I've been struggling with an issue lately at work. Most of the codebase was made in visual basic 6, and migrating the codebase to something new is timely and costly. We're doing it, but we still need to update the good old software for the company's needs.
Running the software is not a problem. To most people surprise, Microsoft's retro compatible with most of its legacy system, such as Visual Basic 6. But adding updates to the software on a modern computer, that's another story.
First, this compiler is not free. It's from a time when buying a compiler wasn't the crazy idea it is today. Second, it's software for Windows 98/XP, so there are compatibility issues. It runs fine on Windows 10 but with some hassles. I could use a VM with XP and solve the compatibility issues, but that would be working around the problem, not solving it.
My take on this is: if it can run on a modern system, there should be a modern way to maintain it. I'm not asking anything crazy, there's a lot (and I mean A LOT) of VB6 software still running out there, especially outside the US, and migrating all this software is not a realistic solution, just look at COBOL.

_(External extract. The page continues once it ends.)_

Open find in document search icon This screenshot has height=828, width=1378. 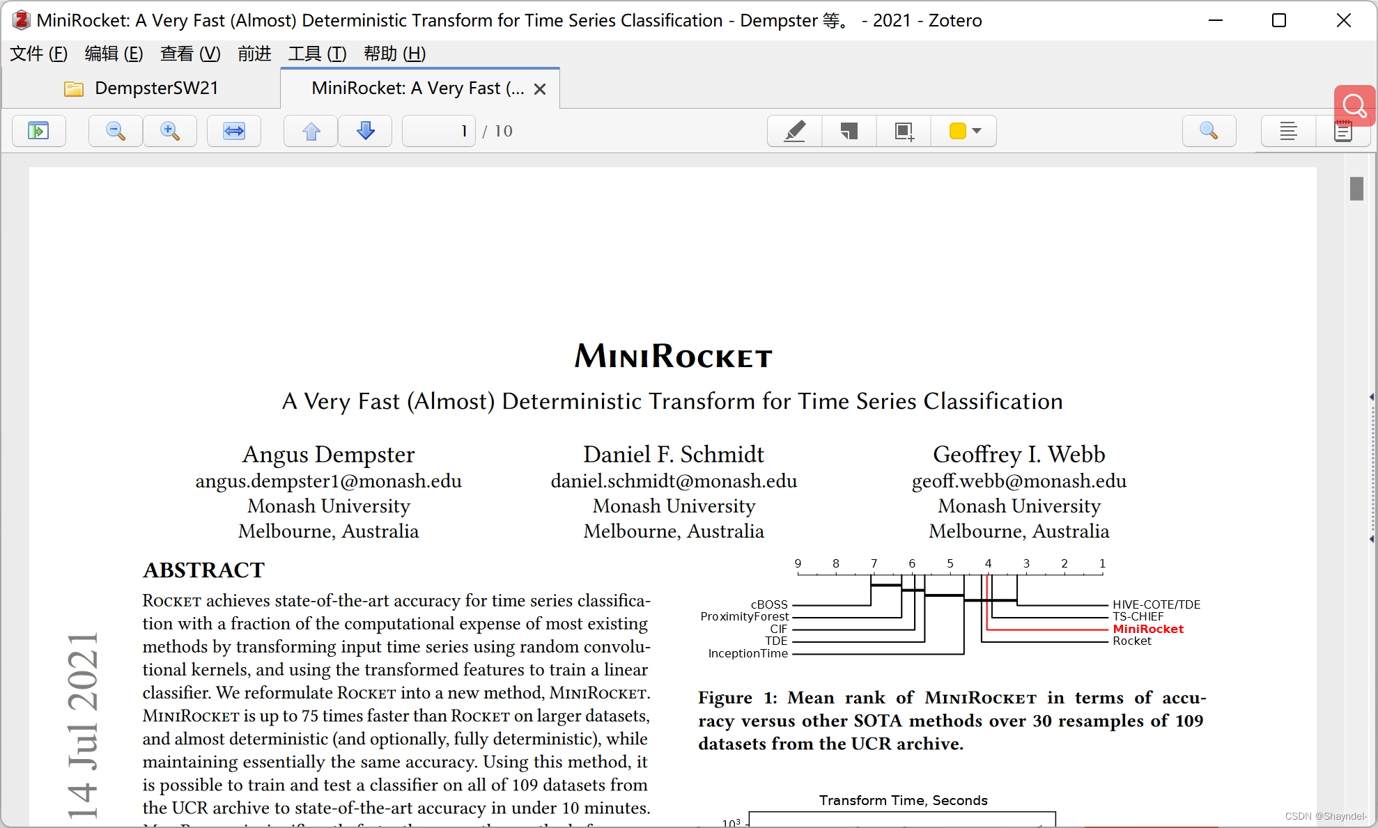click(1209, 131)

So what should we do about this? Nothing we can do really as users (or at least nothing I can do). This will need Microsoft to release some update to the VB6 IDE to work correctly on modern systems or maybe open source the original and let someone else do the work for them... Heck, I know nothing of compilers, but if they do it, I'll learn to maintain that crap to have a better experience maintaining software that doesn't involve making a Vudu sacrifice to a volcano.